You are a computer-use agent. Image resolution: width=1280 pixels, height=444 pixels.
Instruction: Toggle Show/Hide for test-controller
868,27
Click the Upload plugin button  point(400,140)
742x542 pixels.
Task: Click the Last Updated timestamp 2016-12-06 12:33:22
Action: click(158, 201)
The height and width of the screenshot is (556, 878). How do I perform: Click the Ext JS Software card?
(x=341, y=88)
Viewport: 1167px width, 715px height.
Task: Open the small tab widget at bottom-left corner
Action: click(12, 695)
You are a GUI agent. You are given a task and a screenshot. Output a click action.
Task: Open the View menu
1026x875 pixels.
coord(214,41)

-------------------------

Your assignment: Wherever the string "agent" appears in the records, copy the whole line.

Answer to this task:
You are a computer-use agent. Image resolution: width=1280 pixels, height=444 pixels.
You are a GUI agent. You are given a task and a screenshot. Output a click action.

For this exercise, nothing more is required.